Work instruction
Among the entries below, only the lines from the one with "Where should I" through the one with "You are a computer-use" are to be retyped, exactly and without pictures.
BEGIN Dataset entries
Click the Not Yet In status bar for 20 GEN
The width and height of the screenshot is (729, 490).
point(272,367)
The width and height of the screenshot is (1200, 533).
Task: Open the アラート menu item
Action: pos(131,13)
END Dataset entries
BEGIN Dataset entries
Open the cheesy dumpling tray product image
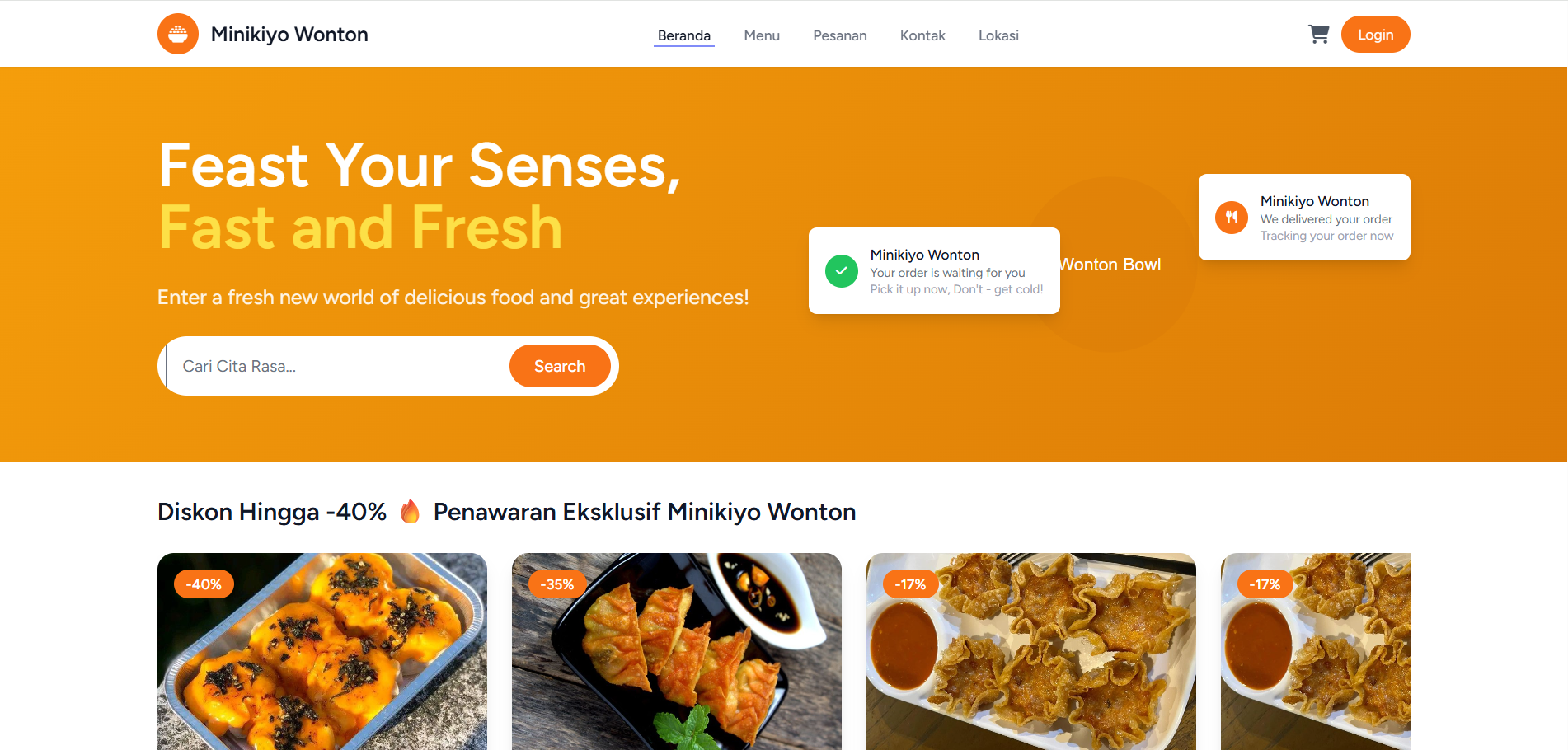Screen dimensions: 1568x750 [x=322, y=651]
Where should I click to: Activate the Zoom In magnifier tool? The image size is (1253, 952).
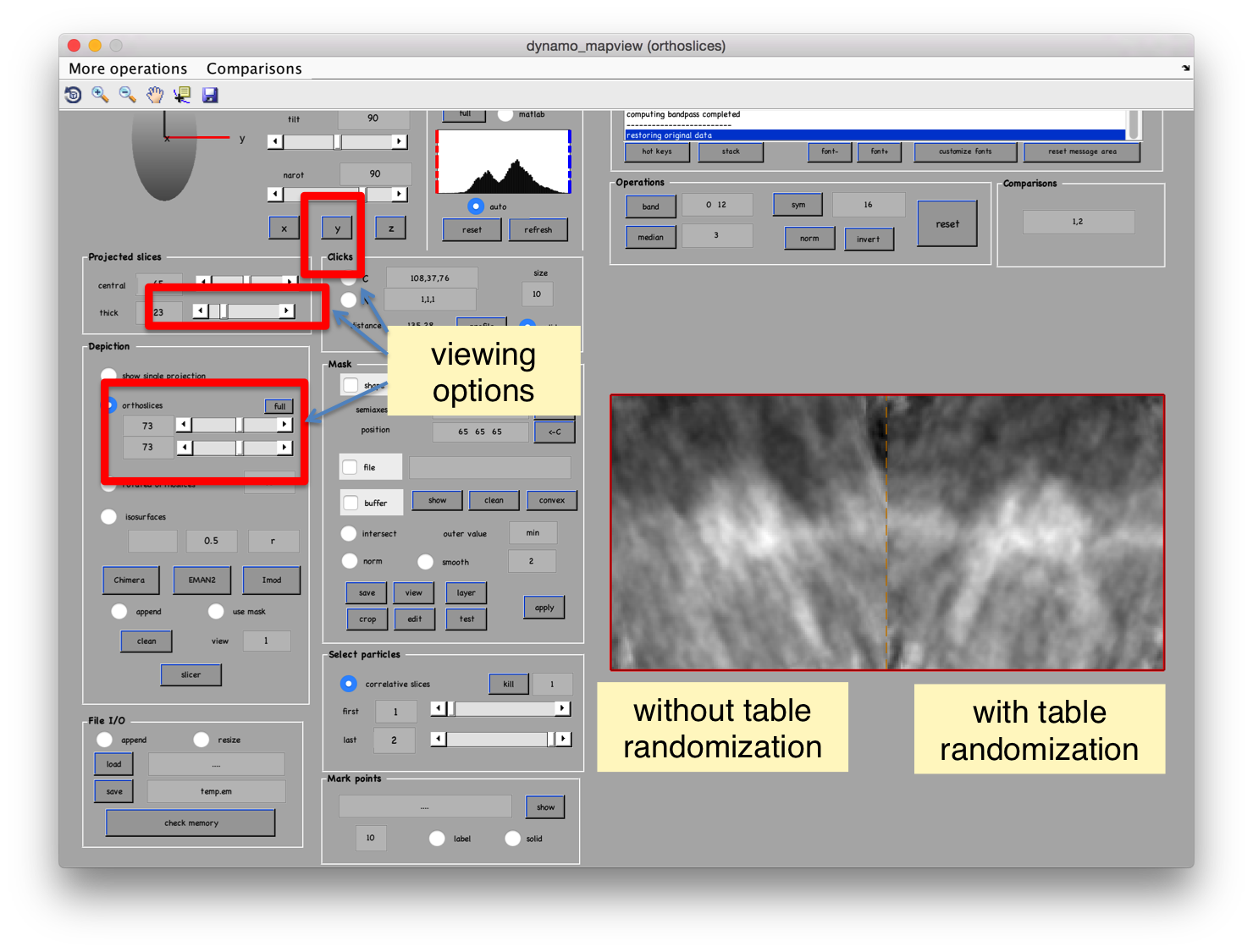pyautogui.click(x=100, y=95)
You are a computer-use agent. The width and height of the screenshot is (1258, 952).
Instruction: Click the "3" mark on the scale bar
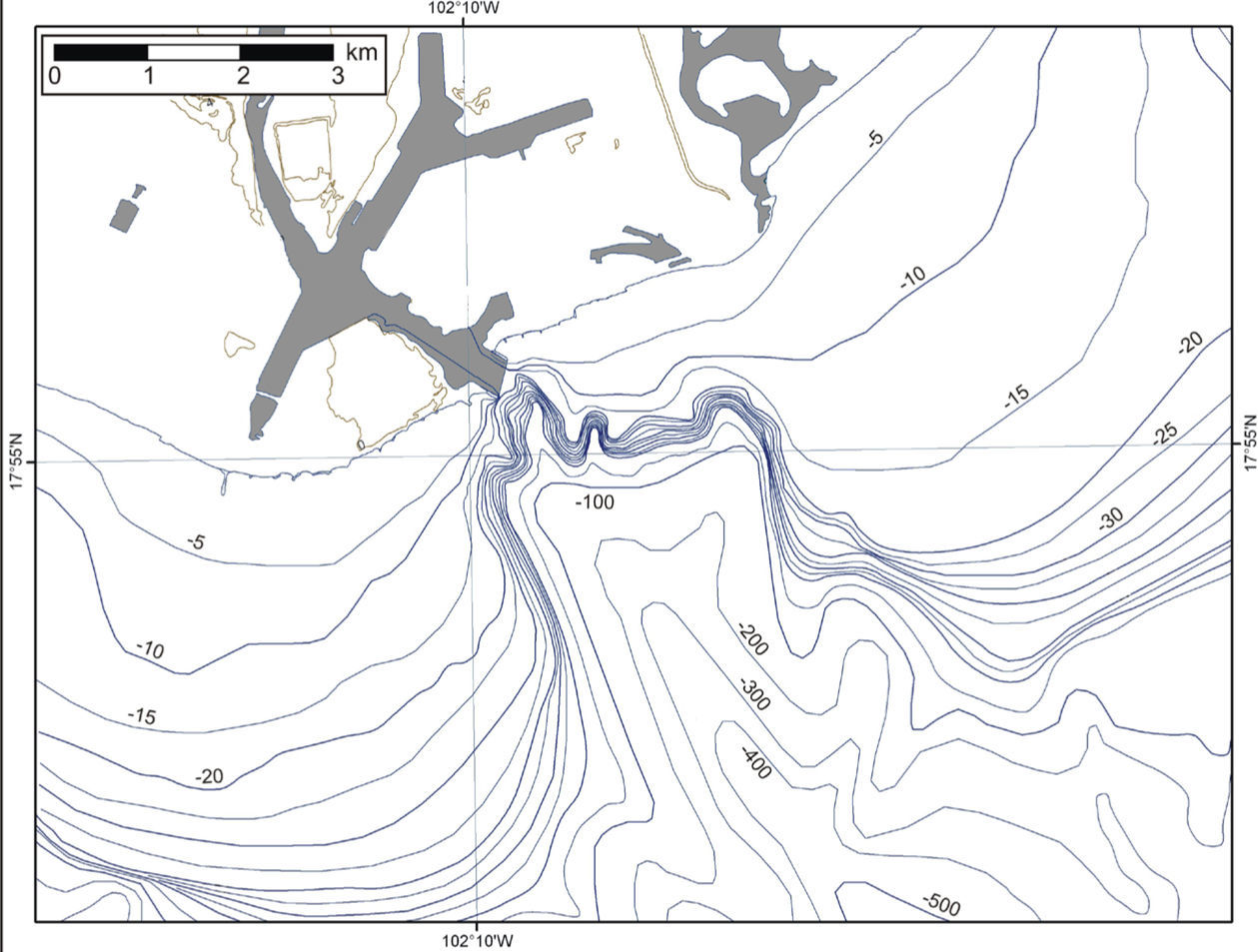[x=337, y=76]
END Dataset entries
Solution for this exercise
Where should I click to: Activate the Zoom In magnifier tool? The image size is (1253, 952).
pyautogui.click(x=100, y=95)
You are a computer-use agent. The width and height of the screenshot is (1258, 952).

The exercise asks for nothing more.